The most traditionally Chinese dishes were contained in the final savory course. Chicken – which I never order at restaurants since I can make it myself in about 1,000 different ways – was served gift wrapped within cellophane. The presentation for the salt-steamed chicken and shitake mushroom with ginger scallion and black bean sauce was lovely, and the chicken was deliciously moist, but in the end it was just chicken.
The filet mignon was also deliciously moist, and tender – really, I barely had to chew the meat. It was a high-end version of any Chinese wok-cooked beef dish in a cornstarch-thickened sauce – what Red Violet calls spicy soy glaze. What set it apart was its presentation in a potato basket – a fried webbed bowl of potato puree. The edges of the basket were crispy while the parts of the basket that came into contact with the spicy soy glaze were gooey and chewy.
None of the savory dishes were particularly spicy; each dish was subdued, I think in an attempt to let the high-quality ingredients do the work of stimulating the palate.
Chef Kato mentioned one of his foci was desserts since the average Westerner doesn’t have a lot of familiarity with Chinese desserts. We were served three desserts, tea & doughnuts, almond panna cotta, and chocolate symphony. All were dreamy.
The doughnuts were fried balls of dough, like proper doughnuts, with the addition of white chocolate-lychee filling. They were served with “tea,” black tea semifreddo, for dipping. For those of you who don’t like dessert because it’s too sweet, this is the dessert for you. Neither the doughnuts nor the semifreddo were cloyingly sweet; both were subtle, rich, and satisfying.
The almond panna cotta was served with mango.
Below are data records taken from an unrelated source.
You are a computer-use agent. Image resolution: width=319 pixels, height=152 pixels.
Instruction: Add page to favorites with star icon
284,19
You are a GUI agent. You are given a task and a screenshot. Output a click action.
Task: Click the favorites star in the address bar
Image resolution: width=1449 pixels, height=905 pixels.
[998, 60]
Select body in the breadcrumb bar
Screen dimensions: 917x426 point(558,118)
It was just the right amount of dessert – just two bites or so – for anyone who’s afraid to order dessert. As someone who likes almonds but cannot stand amaretto flavor – which most almond desserts tend to use – I appreciated the use of the light flavor of almond milk as the base for the panna cotta.
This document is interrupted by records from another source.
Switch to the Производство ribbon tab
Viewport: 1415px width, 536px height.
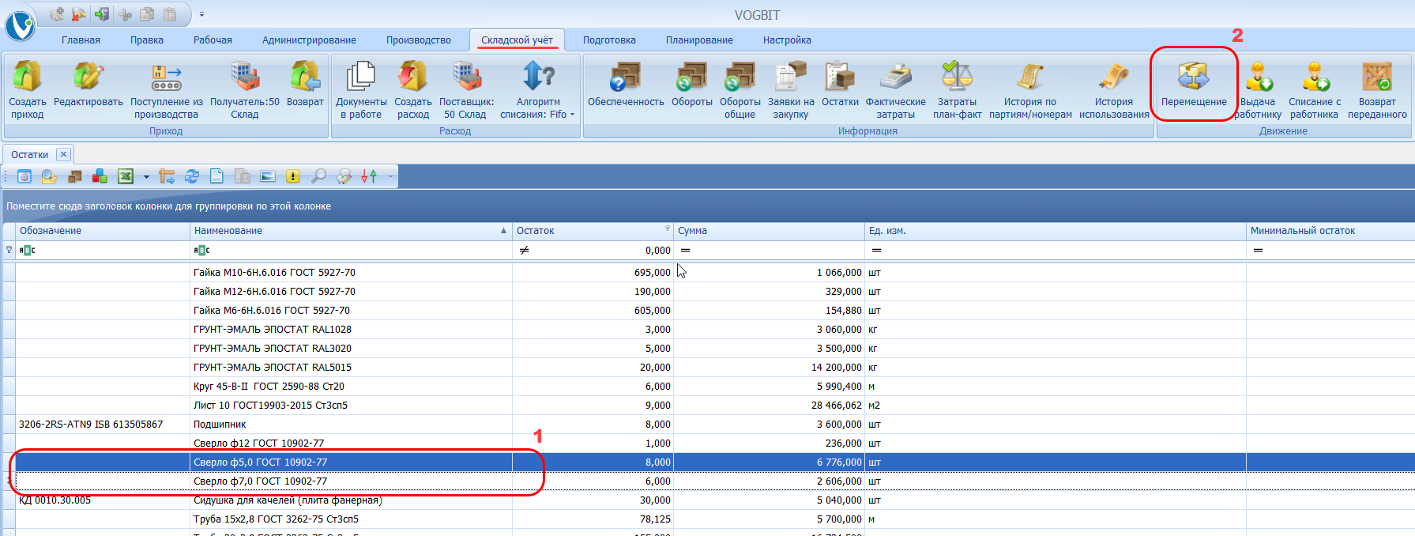(x=418, y=40)
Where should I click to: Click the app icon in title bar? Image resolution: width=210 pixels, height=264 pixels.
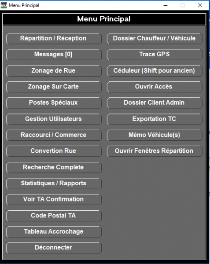coord(4,5)
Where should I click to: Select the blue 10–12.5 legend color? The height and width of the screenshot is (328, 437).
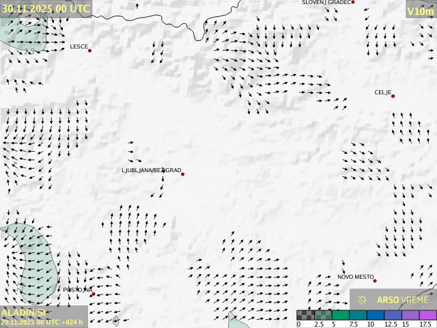pyautogui.click(x=375, y=315)
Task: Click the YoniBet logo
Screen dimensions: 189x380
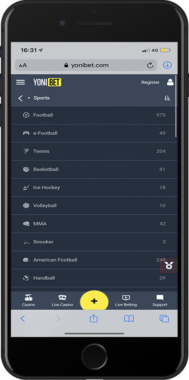Action: coord(47,83)
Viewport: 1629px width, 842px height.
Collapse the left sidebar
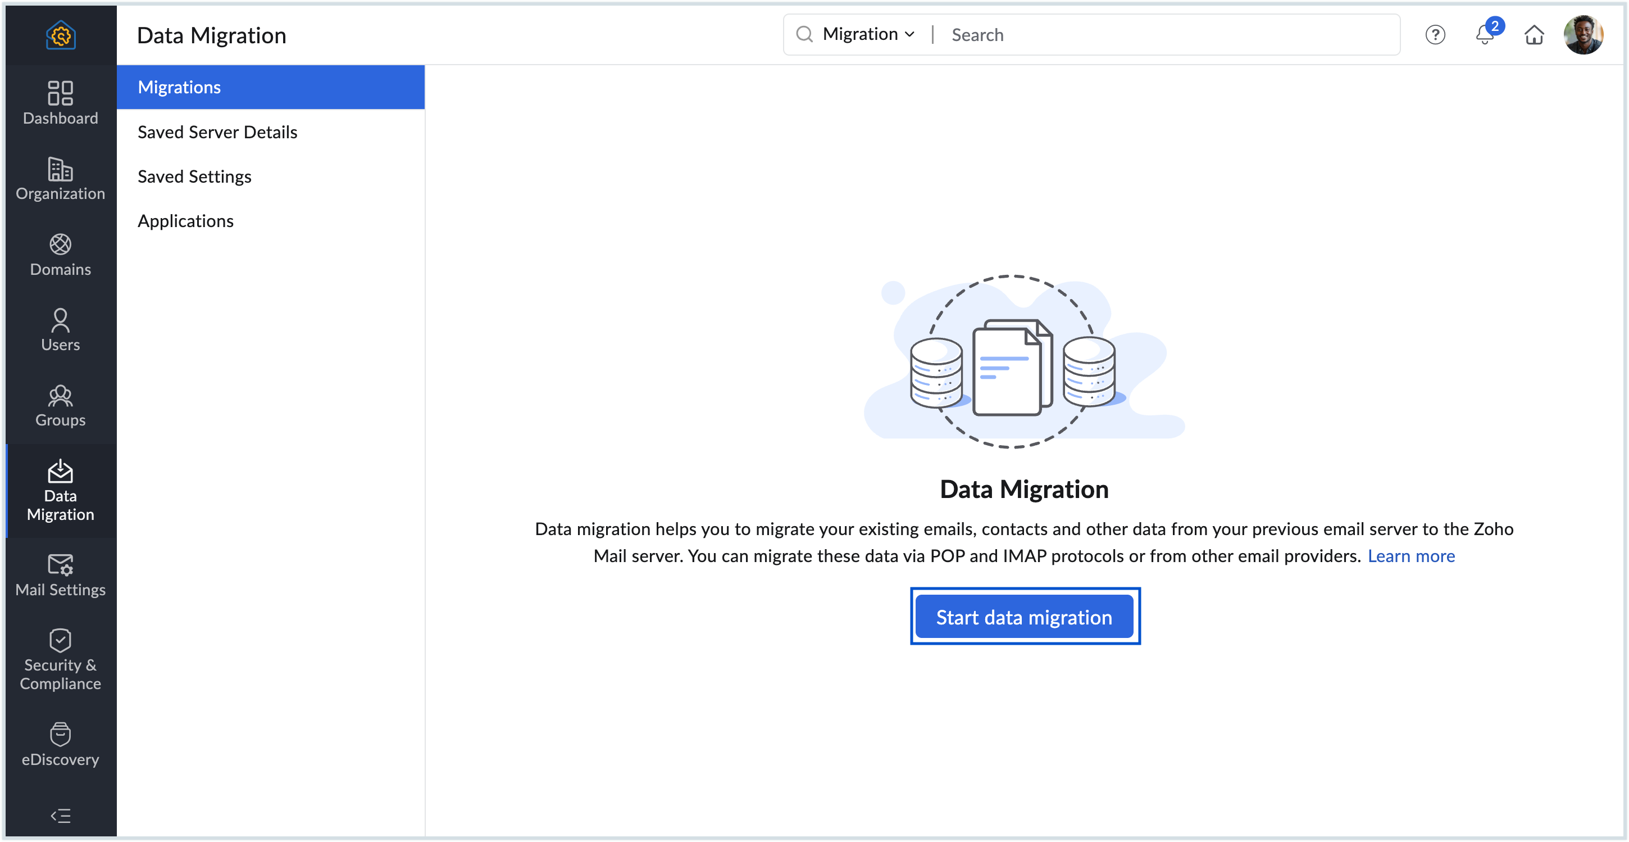pos(60,815)
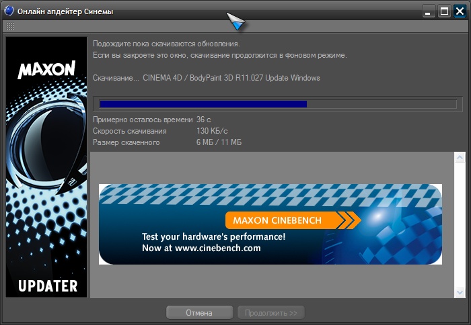Image resolution: width=471 pixels, height=325 pixels.
Task: Close the online updater window
Action: [460, 11]
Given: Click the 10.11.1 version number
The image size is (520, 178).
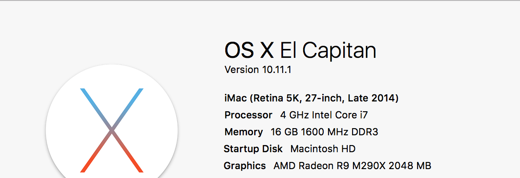Looking at the screenshot, I should pos(276,70).
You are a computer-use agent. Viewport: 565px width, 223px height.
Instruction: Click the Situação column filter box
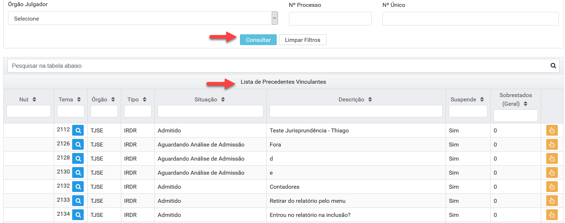coord(210,111)
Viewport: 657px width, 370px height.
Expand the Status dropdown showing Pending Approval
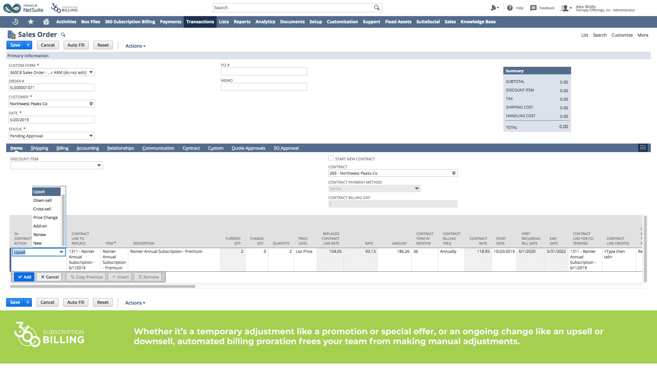[x=91, y=136]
Finally, we were served the chocolate symphony. At first glance it appeared to be a bowl covered with a layer of hard chocolate garnished with gold leaf. And it was, until our servers – each one personable and professional and charming – poured hot chocolate sauce over the hard chocolate. The hot sauce melted the cold chocolate layer, incorporated the gold leaf, and dripped everything down into the chestnut mousse. I was quite full at that point, but I still had trouble stopping myself from eating the whole dessert.
Red Violet was delightful, and I’m not just saying that because the drinks were plentiful and free, and because the company – fellow food and lifestyle website writers – were a riot. But we did have the best conversations about movies, parties, food, and drink …. I would definitely like to return to Red Violet for a tasty meal.